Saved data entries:
########################################

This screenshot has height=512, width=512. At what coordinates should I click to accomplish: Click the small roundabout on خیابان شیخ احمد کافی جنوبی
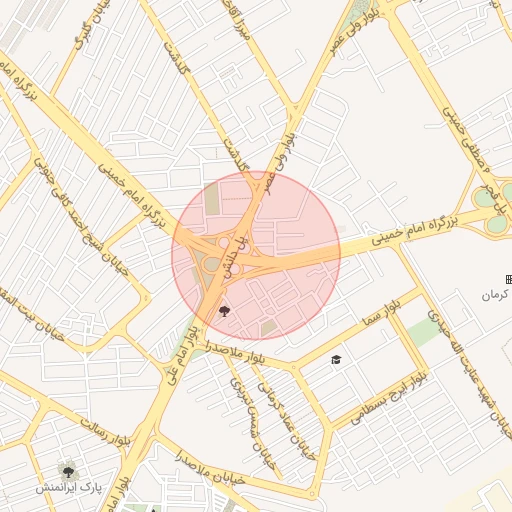pos(146,297)
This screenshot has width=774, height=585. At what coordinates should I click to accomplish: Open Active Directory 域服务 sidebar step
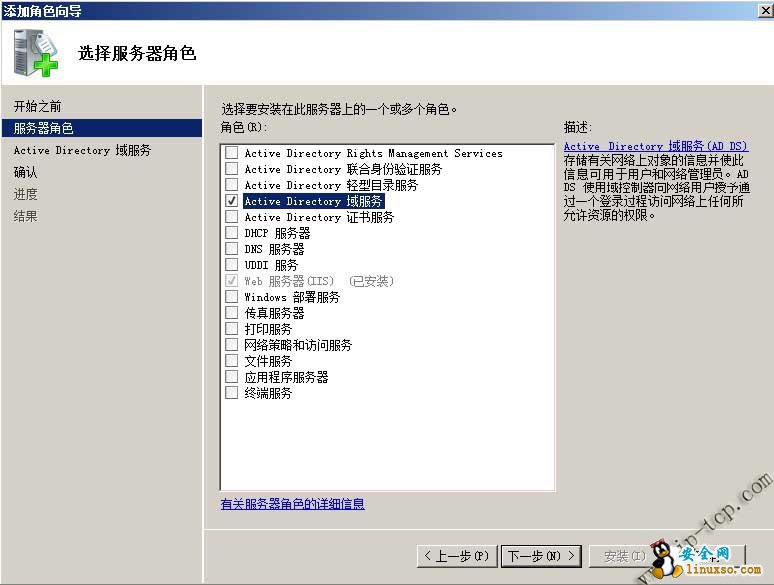(82, 150)
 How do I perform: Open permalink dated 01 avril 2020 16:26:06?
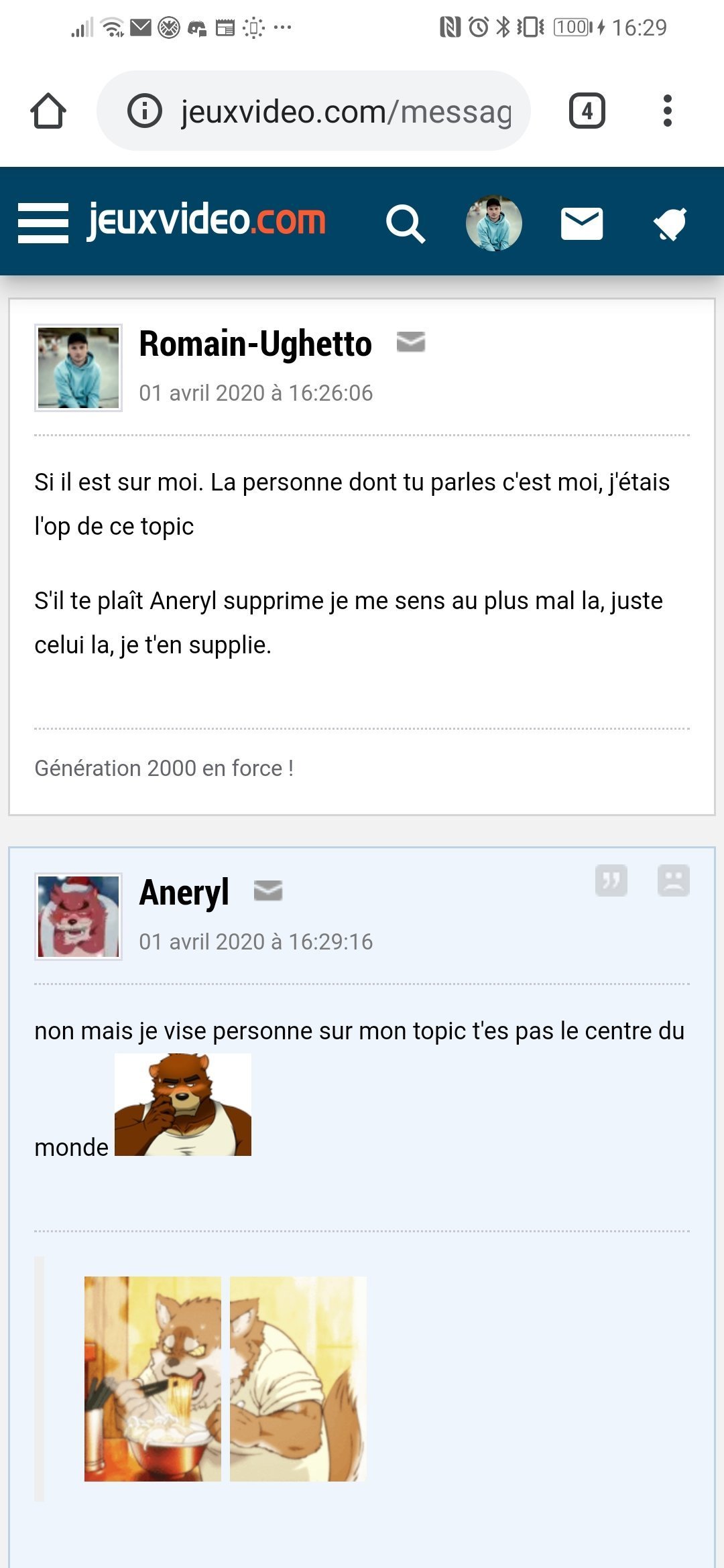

########################################

- _YOUR ASSIGNMENT_: For this exercise, transcribe the entries verbatim and skip all pictures.

- _YOUR SOLUTION_:
This screenshot has height=512, width=512. At what coordinates should I click to accomplish: Click the small roundabout on خیابان شیخ احمد کافی جنوبی
pos(146,297)
This screenshot has width=774, height=585. At what coordinates should I click to accomplish: Open Active Directory 域服务 sidebar step
(82, 150)
 How do I perform: Open permalink dated 01 avril 2020 16:26:06?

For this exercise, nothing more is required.